> The task
Only some lines are wanted. Transcribe, exactly, the lines below from the line with "Click the pencil edit icon in the toolbar" up to and including the line with "Click the 180".

> Entries supplied
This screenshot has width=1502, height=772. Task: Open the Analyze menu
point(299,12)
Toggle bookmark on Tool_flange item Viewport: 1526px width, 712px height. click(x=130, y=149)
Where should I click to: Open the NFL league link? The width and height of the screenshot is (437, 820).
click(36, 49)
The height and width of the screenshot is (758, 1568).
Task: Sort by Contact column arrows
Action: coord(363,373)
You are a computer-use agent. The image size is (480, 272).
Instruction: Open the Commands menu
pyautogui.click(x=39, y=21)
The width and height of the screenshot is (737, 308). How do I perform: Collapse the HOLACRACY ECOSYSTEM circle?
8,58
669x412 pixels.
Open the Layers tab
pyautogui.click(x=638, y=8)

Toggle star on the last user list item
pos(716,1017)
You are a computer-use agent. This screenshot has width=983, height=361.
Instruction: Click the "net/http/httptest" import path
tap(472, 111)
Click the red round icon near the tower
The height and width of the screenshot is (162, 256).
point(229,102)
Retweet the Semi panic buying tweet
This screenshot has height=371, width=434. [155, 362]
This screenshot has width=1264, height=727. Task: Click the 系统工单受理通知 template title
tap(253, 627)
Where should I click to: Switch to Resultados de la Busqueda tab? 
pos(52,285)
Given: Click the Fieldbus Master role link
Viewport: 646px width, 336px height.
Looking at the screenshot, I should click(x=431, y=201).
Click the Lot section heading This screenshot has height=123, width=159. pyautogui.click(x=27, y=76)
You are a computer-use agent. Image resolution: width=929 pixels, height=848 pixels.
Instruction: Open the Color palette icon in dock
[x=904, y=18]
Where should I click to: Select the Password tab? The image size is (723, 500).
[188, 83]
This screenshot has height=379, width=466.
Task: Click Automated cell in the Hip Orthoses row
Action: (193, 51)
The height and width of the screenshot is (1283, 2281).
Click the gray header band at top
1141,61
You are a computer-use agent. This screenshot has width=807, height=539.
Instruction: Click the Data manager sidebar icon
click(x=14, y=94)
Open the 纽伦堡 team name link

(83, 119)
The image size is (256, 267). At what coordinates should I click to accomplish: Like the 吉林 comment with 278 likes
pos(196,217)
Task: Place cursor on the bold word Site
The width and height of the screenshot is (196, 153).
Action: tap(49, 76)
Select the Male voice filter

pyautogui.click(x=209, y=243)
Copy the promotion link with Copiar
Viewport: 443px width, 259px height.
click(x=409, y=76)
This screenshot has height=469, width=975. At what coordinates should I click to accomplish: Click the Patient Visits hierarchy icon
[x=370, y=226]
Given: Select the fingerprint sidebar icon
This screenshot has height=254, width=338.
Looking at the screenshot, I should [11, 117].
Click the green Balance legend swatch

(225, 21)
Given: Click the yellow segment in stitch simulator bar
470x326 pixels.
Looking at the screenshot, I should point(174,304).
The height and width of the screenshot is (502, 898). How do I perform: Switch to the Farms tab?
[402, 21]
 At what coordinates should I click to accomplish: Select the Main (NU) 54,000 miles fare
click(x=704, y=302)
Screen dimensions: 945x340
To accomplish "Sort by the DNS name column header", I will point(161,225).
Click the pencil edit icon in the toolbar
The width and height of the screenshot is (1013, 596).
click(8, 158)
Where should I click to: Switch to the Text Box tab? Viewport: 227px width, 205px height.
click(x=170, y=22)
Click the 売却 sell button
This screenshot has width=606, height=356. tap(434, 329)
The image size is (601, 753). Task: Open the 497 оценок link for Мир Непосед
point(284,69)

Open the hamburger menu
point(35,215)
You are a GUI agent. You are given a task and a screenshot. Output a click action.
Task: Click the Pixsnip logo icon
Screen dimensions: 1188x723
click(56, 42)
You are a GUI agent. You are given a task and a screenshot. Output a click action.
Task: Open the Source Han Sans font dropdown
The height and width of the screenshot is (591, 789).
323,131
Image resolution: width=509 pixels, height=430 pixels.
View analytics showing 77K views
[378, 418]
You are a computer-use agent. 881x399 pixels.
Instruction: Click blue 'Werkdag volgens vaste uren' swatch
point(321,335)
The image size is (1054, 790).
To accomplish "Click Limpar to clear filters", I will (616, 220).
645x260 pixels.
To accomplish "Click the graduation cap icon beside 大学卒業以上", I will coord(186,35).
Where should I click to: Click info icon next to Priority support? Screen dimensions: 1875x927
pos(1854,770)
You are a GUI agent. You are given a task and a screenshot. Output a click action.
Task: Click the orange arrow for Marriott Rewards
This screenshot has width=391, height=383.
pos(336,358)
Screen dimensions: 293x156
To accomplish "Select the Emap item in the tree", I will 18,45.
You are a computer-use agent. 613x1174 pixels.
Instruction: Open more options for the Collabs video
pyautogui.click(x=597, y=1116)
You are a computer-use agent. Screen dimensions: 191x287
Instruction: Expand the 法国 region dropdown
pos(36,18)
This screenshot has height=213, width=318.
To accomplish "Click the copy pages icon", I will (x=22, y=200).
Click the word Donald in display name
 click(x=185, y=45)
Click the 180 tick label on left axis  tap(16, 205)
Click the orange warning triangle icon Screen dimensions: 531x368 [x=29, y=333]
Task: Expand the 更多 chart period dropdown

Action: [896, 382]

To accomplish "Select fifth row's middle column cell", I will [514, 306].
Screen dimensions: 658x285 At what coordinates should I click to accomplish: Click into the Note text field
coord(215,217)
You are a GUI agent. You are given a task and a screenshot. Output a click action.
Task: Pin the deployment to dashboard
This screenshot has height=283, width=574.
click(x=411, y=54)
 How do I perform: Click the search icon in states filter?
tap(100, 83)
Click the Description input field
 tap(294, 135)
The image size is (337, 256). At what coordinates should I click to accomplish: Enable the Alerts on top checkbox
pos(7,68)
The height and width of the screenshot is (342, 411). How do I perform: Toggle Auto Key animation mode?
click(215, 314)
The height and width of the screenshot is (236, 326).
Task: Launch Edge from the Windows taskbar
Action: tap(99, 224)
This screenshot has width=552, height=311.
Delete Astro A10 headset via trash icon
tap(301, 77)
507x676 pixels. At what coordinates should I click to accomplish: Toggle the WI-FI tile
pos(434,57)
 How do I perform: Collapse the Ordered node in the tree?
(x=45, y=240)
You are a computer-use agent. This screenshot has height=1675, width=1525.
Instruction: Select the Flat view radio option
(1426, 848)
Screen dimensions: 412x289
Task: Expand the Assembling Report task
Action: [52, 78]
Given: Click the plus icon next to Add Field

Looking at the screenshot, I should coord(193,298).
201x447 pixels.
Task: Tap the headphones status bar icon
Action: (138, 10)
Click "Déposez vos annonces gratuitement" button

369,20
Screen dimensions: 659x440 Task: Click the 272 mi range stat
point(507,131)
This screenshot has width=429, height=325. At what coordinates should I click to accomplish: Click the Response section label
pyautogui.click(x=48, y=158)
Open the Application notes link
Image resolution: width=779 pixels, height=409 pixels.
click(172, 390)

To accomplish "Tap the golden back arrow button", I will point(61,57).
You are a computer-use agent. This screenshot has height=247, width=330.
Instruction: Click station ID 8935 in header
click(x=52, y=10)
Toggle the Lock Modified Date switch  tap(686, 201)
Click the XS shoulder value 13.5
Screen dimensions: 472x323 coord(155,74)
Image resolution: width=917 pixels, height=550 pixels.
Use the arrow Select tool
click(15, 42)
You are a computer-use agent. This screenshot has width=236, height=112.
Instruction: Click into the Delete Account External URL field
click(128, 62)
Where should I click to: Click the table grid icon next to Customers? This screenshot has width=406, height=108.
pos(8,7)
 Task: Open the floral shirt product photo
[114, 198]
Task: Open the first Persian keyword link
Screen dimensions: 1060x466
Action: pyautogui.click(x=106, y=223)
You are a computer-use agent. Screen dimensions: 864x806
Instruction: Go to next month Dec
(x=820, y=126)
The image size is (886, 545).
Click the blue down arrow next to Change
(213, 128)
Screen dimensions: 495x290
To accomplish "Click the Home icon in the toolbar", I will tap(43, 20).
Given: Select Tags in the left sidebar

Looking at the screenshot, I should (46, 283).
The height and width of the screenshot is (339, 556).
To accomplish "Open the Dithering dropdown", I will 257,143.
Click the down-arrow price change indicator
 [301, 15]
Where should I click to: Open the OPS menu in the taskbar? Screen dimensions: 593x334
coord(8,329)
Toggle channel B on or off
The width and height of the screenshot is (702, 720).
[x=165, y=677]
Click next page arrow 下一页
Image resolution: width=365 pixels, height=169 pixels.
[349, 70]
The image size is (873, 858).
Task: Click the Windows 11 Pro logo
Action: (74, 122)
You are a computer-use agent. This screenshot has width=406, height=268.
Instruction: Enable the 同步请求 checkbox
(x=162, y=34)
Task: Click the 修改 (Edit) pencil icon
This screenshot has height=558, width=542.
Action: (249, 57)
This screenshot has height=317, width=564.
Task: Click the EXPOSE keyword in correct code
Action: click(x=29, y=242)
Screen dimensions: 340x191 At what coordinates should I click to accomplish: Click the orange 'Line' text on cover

> Exercise solution
Click the pencil edit icon in the toolbar
The width and height of the screenshot is (1013, 596).
click(8, 158)
Where should I click to: Switch to the Text Box tab? Viewport: 227px width, 205px height.
click(x=170, y=22)
Click the 売却 sell button
This screenshot has width=606, height=356. tap(434, 329)
The image size is (601, 753). Task: Open the 497 оценок link for Мир Непосед
point(284,69)

Open the hamburger menu
point(35,215)
You are a GUI agent. You are given a task and a screenshot. Output a click action.
Task: Click the Pixsnip logo icon
Screen dimensions: 1188x723
click(56, 42)
You are a GUI agent. You are given a task and a screenshot. Output a click action.
Task: Open the Source Han Sans font dropdown
The height and width of the screenshot is (591, 789).
323,131
Image resolution: width=509 pixels, height=430 pixels.
View analytics showing 77K views
[378, 418]
You are a computer-use agent. 881x399 pixels.
Instruction: Click blue 'Werkdag volgens vaste uren' swatch
point(321,335)
The image size is (1054, 790).
To accomplish "Click Limpar to clear filters", I will (616, 220).
645x260 pixels.
To accomplish "Click the graduation cap icon beside 大学卒業以上", I will coord(186,35).
Where should I click to: Click info icon next to Priority support? Screen dimensions: 1875x927
pos(1854,770)
You are a GUI agent. You are given a task and a screenshot. Output a click action.
Task: Click the orange arrow for Marriott Rewards
This screenshot has width=391, height=383.
pos(336,358)
Screen dimensions: 293x156
To accomplish "Select the Emap item in the tree", I will 18,45.
You are a computer-use agent. 613x1174 pixels.
Instruction: Open more options for the Collabs video
pyautogui.click(x=597, y=1116)
You are a computer-use agent. Screen dimensions: 191x287
Instruction: Expand the 法国 region dropdown
pos(36,18)
This screenshot has height=213, width=318.
To accomplish "Click the copy pages icon", I will (x=22, y=200).
Click the word Donald in display name
 click(x=185, y=45)
Click the 180 tick label on left axis  tap(16, 205)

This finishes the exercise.